Question about Captcha and Cookies

[chrisandoryan]

Hi
First of all, i really want to say that i am incredibly amazed with your work.
My name is Chrisando Ryan, B20, student of Cyber Security. Right now i'm working on sort of small project researching cookies and captcha.

After reading issue flows (especially your discussion with mstephen77 about binusmaya login change) here, i became more curious about how Binusmaya captcha works. At first place i thought Binusmaya is implementing google's invisible reCaptcha, but after following this repository, now i think it has a different, programmed mechanism. Based on login change summary from mstephen77, i then try to implement python based script to log in to Binusmaya to understand more about how its captcha and cookies work.
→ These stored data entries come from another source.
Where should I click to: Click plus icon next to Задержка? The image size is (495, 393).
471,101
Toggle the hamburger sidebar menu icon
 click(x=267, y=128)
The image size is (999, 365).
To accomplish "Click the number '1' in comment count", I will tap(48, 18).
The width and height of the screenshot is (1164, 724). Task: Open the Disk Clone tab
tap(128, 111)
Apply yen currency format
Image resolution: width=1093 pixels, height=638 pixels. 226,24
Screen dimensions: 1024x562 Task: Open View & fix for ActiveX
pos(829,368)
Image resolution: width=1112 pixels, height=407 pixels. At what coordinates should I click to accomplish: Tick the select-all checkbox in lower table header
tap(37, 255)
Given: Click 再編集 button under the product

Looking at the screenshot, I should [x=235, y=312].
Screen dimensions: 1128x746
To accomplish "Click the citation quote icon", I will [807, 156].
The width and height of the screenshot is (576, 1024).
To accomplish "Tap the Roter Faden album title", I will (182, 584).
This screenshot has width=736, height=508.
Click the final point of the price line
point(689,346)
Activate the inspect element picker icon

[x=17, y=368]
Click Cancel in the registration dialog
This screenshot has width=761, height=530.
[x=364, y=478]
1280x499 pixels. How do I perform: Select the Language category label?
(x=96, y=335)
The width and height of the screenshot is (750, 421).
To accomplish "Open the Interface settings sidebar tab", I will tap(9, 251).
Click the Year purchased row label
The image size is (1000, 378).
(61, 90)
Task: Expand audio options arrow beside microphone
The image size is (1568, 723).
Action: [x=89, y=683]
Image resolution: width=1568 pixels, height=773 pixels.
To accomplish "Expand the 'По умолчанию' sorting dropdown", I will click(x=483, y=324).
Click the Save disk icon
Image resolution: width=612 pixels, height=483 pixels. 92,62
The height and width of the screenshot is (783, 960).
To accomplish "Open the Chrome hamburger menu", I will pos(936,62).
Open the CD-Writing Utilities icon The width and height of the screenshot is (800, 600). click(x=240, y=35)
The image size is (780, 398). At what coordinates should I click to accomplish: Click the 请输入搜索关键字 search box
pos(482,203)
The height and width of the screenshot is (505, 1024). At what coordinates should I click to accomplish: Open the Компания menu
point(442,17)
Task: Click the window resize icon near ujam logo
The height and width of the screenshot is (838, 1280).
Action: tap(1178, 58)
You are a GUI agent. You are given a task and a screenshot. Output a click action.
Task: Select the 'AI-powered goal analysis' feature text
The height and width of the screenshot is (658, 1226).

I think i had successfully fetch all the parameter correctly, yet the result is still 'invalid captcha!'. Is there something i miss from the explanation? Have i taken incorrect concept?

A lot of thanks before, and wishing you a best luck for your thesis!

[mstephen77]

Hi, @chrisandoryan.
To clarify, they don't use any captcha for login, unless you have failed to login for 5 times.
Also as I've checked just now, there shouldn't be any changes to how login work since #16 so that way of logging in should work properly, given correct request payload you sent to sys_login.php. If you're still experiencing ?error=4, try changing/removing the cookie before making a new request to remove the server-side captcha validation. For ?error=1, ?error=2, and ?error=3, just make sure you're passing the correct input's name.

[chrsep]

Hi, Thanks @chrisandoryan, i really appreciate you saying that 😁

Just like @mstephen77 said, as far as i know, Binusmaya currently only uses Google's normal reCaptcha, and it only shows up after multiple failed login attempts using the same cookie. So unless you tries to login multiple times with the same cookie, it shouldn't be a problem.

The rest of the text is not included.